Thou art the grave where buried love doth live,
Hung with the trophies of my lovers gone,
Who all their parts of me to thee did give,
That due of many now is thine alone:
   Their images I loved, I view in thee,
   And thou (all they) hast all the all of me.

This expands the thought of the previous sonnet. On thinking of his friend, all sorrow for former loves vanishes. Now he supposes that this is because the parts of all the former lovers, and his share in them, is diverted and migrated into the heart of his beloved. Therefore there is no loss at all, for all is stored up within that one gentle heart, and his former love for others was but a prelude to the love he now feels for the youth, and the accumulated devotion he felt for them is now transferred to his beloved's heart. (But there may also be sexual double entendres included to leaven the seriousness). 

This sonnet is important because of its links to A Lover's Complaint, especially the stanza

 'Lo! all these trophies of affections hot,
Of pensived and subdued desires the tender,
Nature hath charged me that I hoard them not,
But yield them up where I myself must render,
That is, to you, my origin and ender:
For these, of force, must your oblations be,
Since I their altar, you enpatron me.   LC 218-224.

which implies that previous loves are somehow transferable to the present one.  Links and echoes such as this one indicate that A Lover's Complaint is indeed by Shakespeare, and not by some other substitute author.  The religious imagery is significant and links in with many of the other sonnets.  See especially the Introductory notes

The 1609 Quarto Version

Thy boſome is indeared with all hearts,
Which I by lacking have ſuppoſed dead,
And there raignes Loue and all Loues louing parts,
And all thoſe friends which I thought buried.

Stated problem a —
List every line that the sonnet commentary quotes under its heading for the 1609 Quarto Version.
The sonnet commentary and the records have no connection to each other.

Raw data —
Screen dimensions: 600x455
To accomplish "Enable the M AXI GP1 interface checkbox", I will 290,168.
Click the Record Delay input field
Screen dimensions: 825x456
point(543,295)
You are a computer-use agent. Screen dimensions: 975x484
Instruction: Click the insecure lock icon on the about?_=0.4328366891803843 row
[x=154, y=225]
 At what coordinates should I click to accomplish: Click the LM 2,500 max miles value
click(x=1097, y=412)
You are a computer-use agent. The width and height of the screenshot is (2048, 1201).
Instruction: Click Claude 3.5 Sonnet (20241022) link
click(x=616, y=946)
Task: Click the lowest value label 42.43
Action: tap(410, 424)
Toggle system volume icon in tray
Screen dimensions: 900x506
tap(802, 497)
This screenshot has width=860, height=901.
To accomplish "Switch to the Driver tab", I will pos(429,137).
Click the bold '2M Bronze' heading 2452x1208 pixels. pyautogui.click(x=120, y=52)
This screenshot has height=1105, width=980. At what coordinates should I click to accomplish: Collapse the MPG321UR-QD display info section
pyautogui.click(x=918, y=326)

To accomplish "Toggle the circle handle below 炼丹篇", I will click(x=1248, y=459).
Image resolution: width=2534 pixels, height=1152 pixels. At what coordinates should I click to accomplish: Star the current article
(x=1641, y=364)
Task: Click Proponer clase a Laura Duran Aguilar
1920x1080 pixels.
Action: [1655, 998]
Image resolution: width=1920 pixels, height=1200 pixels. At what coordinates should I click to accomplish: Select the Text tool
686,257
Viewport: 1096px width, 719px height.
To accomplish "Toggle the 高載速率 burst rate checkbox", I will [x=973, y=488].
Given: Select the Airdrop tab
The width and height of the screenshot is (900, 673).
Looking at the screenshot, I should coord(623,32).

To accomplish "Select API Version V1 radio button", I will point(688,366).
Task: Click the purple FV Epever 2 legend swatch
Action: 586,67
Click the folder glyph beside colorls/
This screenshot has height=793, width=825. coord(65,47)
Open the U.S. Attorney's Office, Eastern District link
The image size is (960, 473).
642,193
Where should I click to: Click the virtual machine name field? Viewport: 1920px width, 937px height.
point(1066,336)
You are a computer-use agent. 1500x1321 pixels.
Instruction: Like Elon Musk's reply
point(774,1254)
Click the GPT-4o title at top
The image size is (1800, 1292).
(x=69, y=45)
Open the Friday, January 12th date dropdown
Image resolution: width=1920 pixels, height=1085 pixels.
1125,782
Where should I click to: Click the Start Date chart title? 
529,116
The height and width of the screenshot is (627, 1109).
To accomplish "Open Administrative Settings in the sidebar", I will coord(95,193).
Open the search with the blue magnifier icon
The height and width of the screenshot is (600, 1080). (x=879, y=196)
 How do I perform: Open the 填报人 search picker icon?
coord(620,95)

Stated problem b —
Recast the lines of the records as a numbered list, leaving out blank lines, starting with the line containing "Where should I click to: Click the virtual" and going on through the line containing "point(774,1254)".

Solution a —
1. Thy boſome is indeared with all hearts,
2. Which I by lacking have ſuppoſed dead,
3. And there raignes Loue and all Loues louing parts,
4. And all thoſe friends which I thought buried.

Solution b —
1. Where should I click to: Click the virtual machine name field? Viewport: 1920px width, 937px height.
2. point(1066,336)
3. You are a computer-use agent. 1500x1321 pixels.
4. Instruction: Like Elon Musk's reply
5. point(774,1254)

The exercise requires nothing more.